(CN) — Environmentalists won a major legal victory in their bid to stop a major redevelopment of Olympic Valley after a California appellate court found the decision-making body in charge of approving the project had misled the public.
California’s Third Appellate District ruled that the Placer County Board of Supervisors violated the Brown Act when it revised an agenda item related to the redevelopment of the ski resort formerly called Squaw Valley. Though the resort is referred to as Squaw Valley in the proceedings, it is undergoing a name change because “squaw” is “widely accepted to be a racist and sexist slur,” per a statement from the resort’s president.

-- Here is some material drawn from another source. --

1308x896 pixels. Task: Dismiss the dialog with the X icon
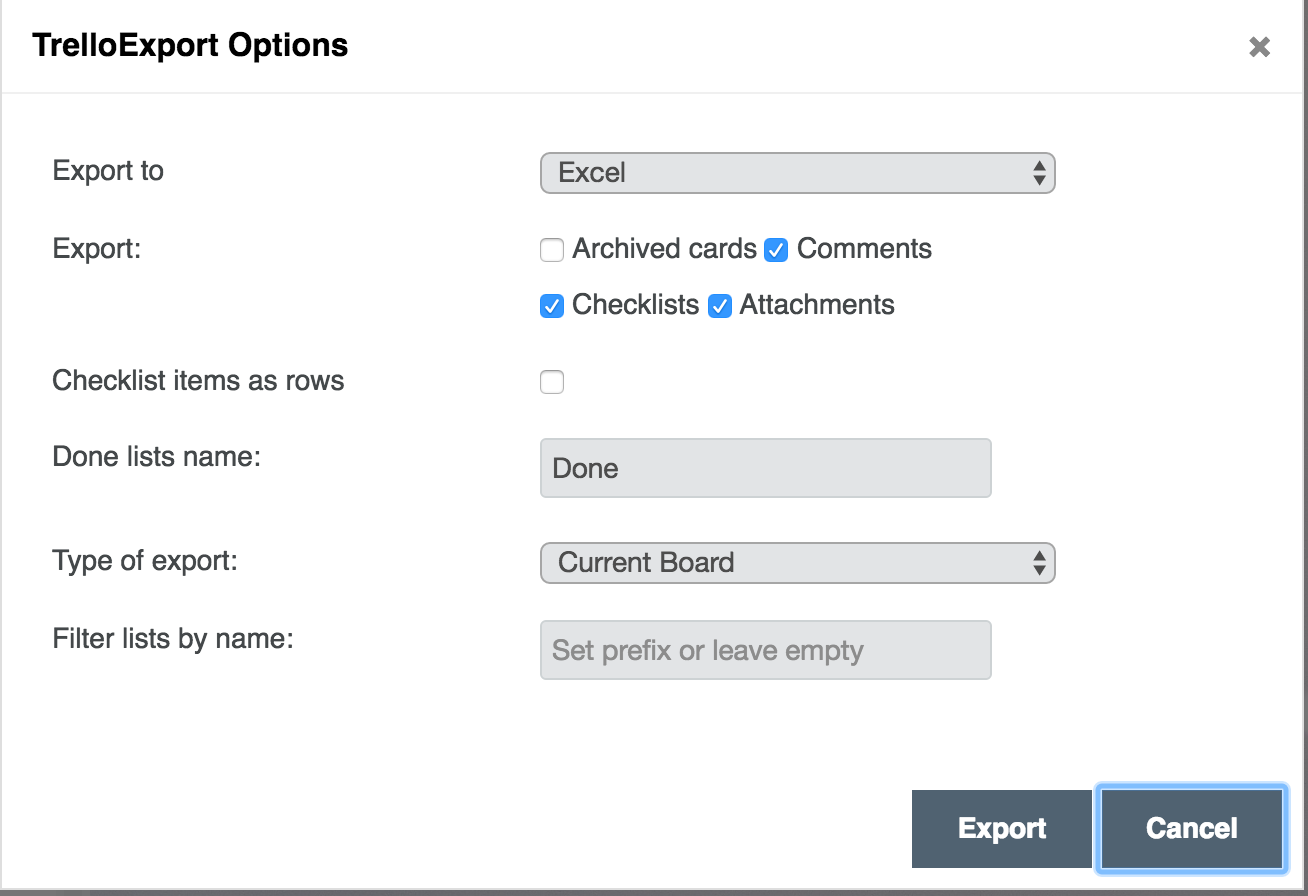tap(1258, 46)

“The board, in its agenda, said it would consider a specific agreement at its meeting (namely, the development agreement that the planning commission had recommended), but in the end, the board never once considered that agreement,” the court wrote in its 28-page decision. “It instead only considered a materially different agreement (namely, the revised development agreement that Squaw staff prepared the night before the meeting), rendering the agenda inaccurate and misleading.”

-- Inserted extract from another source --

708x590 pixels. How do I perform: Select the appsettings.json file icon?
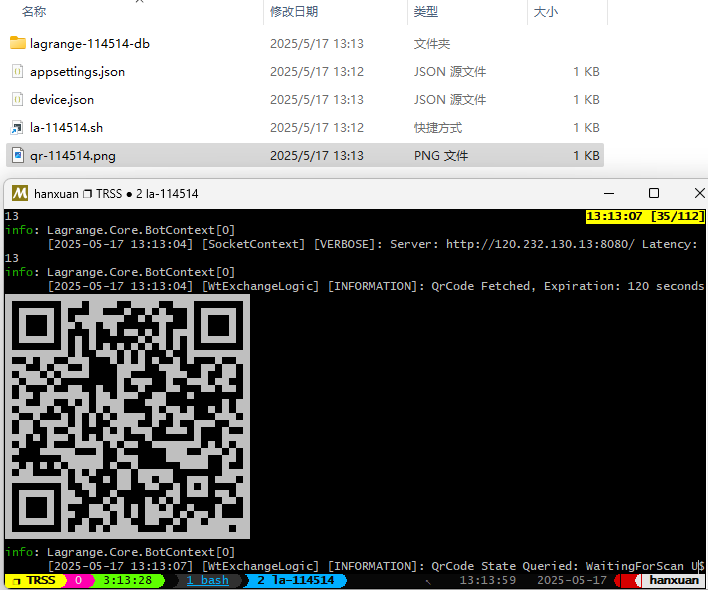coord(17,72)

The case involves a plan by Alterra to dramatically overhaul the ski village attached to the famed ski resort by building 1,500 hotel and condominium rooms along with a 90,000 square-foot indoor recreation center.
Critics of the plan, such as a plaintiff environmental organization called Sierra Watch, say the project would expand the resort’s development footprint, incur years of environmentally onerous construction, deplete scarce water resources and dramatically increase car trips to the isolated mountain valley.
“Today’s decision marks a major milestone in the multi-generational commitment to conservation in the Sierra Nevada,” Tom Mooers, executive director of Sierra Watch, said in a statement sent to Courthouse News. “And it’s a great example of how we can work together to protect the places we love.”
After the Placer County Board of Supervisors approved the project in 2016, Sierra Watch sued the public agency for violating the California Environmental Quality Act and the Brown Act. The present case centered on the Brown Act.
“Alterra was hell-bent on bringing Vegas-style excess to the mountains of Tahoe,” Mooers said. “It was a direct threat to everything we love about the Sierra.”
Squaw Valley Alpine Meadows President & COO Dee Byrne said the decision was disappointing but will not deter the resort from pursuing its efforts to redevelop the village.
" It is important to note that at the end of the day, the legal system does not approve developments," Byrne said. "That development approval decision remains with Placer County. This is a ruling on the analysis, not on the development plan itself."
Sierra Watch claimed that the public agency came to a deal with the California Attorney General’s Office at the eleventh hour, the night before the public meeting, and therefore radically altered the nature of the proposed project and failed to properly notify the public.
“The same day the county posted the agenda, two deputy attorneys general met with county counsel and Squaw’s counsel about the project,” the court wrote. “At the meeting, the two deputy attorneys general asked the county to require Squaw to pay an air quality mitigation fee to the Tahoe Regional Planning Agency (TRPA).”
The TRPA was concerned the project would create additional vehicle trips to the area, which they claimed could hurt the ecology of Lake Tahoe. Ecologists have found the large amount of vehicles traveling through the basin creates emissions and runoff that degrades the famed clarity of the lake.
Even though Olympic Valley is outside the Lake Tahoe Basin, the project was expected to increase traffic and impacts on Lake Tahoe, so the agency charged with its care asked for mitigation fees to be used for various projects aimed at preserving clarity at Tahoe.
At first, Placer County declined. But the owners of the ski resort agreed to pay about $440,000 in mitigation fees to be used to reduce traffic and perform other restoration projects, according to court documents.
However, because this deal was struck the night before the meeting, Sierra Watch argued it changed the nature of the project in such a way that it rendered the agenda that noticed the meeting irrelevant.
“Sierra Watch reasoned the county’s agenda was insufficient because it did not ‘announc[e] . . . that [the board] was to consider a substantive amendment to the proposed Development Agreement’ — namely, the addition of the TRPA-fee provision,” the court wrote. “We find the Board’s agenda was, as a result of this change, rendered inaccurate and misleading.”
Moors said the victory is only the latest step in an ongoing battle.
“This is great news for Tahoe and everyone who has stood with us to defend our mountain values,” Sierra Watch's Mooers said. “But our goal was never to win a lawsuit. Our goal has always been to protect our Sierra resources for future generations. And we feel like we’re just getting started.”
But the resort said it is only getting started too.
“We are committed to carrying out a responsible development in the valley, one that brings higher-paying jobs, increased tax revenue, more affordable housing and millions in future investment in support of conservation and transit to Olympic Valley and the region," Byrne said.